We could roll the die in a vacuum. Rckrone (talk) 16:02, 20 July 2012 (UTC)

I'll grant that air resistance and different friction (and 'sticktion') effects might come about because of the different amount of contact with the ground between class A and class B surfaces. However, for my purposes where the die is small and fairly heavy - I don't think they'll be significant enough to concern me. After all, no dice is ever perfectly constructed - they have dimples or numbers on them that alter the center of gravity, the air drag on the facets and the friction for each face is different...the real world is complicated. However, I don't need that kind of perfection - I just need people who play Dungeons & Dragons not to notice that class A faces come up twice as often as class B faces! SteveBaker (talk) 16:30, 20 July 2012 (UTC)

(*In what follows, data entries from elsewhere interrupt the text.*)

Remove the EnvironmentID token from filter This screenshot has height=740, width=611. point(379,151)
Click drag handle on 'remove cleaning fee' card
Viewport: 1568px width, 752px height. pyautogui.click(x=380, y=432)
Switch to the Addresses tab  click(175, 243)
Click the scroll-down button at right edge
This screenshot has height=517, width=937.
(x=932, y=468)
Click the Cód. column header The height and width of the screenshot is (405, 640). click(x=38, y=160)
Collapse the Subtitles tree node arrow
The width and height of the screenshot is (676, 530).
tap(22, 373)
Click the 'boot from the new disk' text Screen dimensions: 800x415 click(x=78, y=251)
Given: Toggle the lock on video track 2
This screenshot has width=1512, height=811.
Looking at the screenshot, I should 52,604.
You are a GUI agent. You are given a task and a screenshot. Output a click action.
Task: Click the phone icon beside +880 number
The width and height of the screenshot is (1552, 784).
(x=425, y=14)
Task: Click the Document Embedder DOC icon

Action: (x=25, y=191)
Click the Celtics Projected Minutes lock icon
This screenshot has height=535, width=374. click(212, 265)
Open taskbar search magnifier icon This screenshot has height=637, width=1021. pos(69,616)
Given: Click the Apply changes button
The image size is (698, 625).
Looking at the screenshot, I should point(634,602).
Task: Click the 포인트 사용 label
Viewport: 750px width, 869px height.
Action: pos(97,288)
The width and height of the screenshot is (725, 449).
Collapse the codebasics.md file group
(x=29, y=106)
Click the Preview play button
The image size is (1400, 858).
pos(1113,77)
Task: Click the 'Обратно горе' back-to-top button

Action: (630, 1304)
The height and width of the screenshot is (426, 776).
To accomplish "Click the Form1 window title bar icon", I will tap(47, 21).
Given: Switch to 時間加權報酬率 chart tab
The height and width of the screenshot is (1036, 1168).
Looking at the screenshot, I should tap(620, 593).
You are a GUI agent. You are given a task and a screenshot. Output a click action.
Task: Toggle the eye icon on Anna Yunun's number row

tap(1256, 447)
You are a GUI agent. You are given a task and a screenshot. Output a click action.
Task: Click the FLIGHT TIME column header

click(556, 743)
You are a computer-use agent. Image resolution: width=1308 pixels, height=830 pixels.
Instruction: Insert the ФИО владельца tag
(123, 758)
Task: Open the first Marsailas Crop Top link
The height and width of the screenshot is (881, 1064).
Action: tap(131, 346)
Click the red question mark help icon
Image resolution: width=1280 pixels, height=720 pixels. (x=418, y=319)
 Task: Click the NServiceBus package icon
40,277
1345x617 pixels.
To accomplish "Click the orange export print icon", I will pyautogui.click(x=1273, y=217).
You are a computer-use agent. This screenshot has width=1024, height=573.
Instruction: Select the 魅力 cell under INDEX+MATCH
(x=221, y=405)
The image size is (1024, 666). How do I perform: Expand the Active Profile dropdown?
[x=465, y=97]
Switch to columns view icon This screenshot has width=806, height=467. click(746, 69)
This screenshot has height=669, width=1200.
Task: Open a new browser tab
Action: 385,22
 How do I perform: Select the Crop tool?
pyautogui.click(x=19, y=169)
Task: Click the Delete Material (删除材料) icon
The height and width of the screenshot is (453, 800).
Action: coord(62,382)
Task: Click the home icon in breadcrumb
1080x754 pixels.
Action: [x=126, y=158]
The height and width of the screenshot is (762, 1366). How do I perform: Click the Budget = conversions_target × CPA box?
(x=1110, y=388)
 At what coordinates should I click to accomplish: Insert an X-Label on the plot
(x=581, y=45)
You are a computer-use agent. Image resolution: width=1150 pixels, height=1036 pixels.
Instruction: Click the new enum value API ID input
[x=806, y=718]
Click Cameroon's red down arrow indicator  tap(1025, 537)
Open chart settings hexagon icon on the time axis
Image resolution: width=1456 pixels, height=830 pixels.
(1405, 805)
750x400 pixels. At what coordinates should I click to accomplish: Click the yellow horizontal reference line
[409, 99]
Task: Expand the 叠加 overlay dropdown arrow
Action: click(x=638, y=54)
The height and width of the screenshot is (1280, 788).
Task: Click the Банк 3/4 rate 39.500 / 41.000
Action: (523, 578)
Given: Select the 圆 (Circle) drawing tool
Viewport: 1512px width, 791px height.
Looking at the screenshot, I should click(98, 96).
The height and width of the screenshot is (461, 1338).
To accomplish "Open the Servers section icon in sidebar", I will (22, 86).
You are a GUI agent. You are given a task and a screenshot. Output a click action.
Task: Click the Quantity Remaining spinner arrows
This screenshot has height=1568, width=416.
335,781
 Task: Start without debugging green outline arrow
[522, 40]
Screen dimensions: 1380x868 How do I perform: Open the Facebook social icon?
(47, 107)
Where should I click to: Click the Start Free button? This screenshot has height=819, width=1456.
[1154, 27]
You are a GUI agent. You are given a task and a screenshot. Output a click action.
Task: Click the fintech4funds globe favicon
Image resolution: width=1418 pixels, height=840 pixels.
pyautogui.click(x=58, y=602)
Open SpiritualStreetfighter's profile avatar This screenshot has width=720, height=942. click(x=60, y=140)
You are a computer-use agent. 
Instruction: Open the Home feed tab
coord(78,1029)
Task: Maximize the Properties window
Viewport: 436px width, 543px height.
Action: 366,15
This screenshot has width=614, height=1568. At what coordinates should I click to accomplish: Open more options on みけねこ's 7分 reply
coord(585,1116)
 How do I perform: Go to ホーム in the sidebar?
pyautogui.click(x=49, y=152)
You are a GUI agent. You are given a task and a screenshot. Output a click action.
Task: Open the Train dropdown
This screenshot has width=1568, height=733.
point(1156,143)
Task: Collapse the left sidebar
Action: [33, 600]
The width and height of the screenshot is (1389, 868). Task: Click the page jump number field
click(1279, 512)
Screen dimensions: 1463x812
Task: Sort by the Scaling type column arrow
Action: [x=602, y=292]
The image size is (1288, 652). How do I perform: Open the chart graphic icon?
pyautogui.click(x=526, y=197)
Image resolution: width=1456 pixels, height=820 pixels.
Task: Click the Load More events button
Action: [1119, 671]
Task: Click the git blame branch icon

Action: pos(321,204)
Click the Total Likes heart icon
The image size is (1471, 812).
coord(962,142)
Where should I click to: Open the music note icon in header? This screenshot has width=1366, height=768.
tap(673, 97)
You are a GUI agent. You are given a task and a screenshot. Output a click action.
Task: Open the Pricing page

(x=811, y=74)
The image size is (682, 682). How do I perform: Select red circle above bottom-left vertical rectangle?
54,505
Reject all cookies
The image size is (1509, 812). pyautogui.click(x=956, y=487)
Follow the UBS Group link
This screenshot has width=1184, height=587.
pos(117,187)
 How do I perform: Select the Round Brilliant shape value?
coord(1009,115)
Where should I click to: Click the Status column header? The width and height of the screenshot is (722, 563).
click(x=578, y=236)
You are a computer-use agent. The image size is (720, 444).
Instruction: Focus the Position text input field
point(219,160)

Its been decades since I've played, but I have enjoyed the game, and thus hope these do work out well. With a single, standard die, most minor mass and surface imperfections will tend to cancel each other of course, and people normally assume that their dice are not loaded in any obvious special way, and certainly with any game that is not as high-stakes as the lottery, and with a small sample size with limited use, no one will notice or care about anything as small as a one percent difference. That said, should there ever be a larger audience though, and a larger tested sample size of these unique dice with a proven bias, even if the difference is negligible, there will be folks that will tend to favor the luckier sides or favor the standard dice if these are perceived as being fairer. I do think this die looks really cool, and it should be relatively easy for a manufacture to test and modify. :-) Modocc (talk) 17:47, 20 July 2012 (UTC)

Experimental results

• I have made one of these out of card, and I observe a bias towards "Class A" faces (currently 181 out of 300 throws). When you throw it, it also "feels" as if that result will be more likely. I encourage others to try this and see if they get the same results. 86.179.1.131 (talk) 19:23, 20 July 2012 (UTC)

The die has 8 A-faces and 12 B-faces, so 300 throws should give 120±8 A-faces and 180±8 B-faces. Are you sure you haven't switched labels A and B? Bo Jacoby (talk) 00:06, 21 July 2012 (UTC).

The case I am calling "A" is the case when the dice is resting on three points of three different rectangles, per the OP's original description. 86.179.1.131 (talk) 00:35, 21 July 2012 (UTC)

Your result 181:119 indicate that the A-probability is 0.603±0.028. (beta distribution). The A-probability for a fair icosahedron is 0.400 (=8/20), which is 7.25 standard deviations below mean. (0.603-7.25*0.028=0.40). So you have - beyond reasonable doubt - proven unfairness of your die! What are the dimensions of your cards? Bo Jacoby (talk) 07:04, 21 July 2012 (UTC).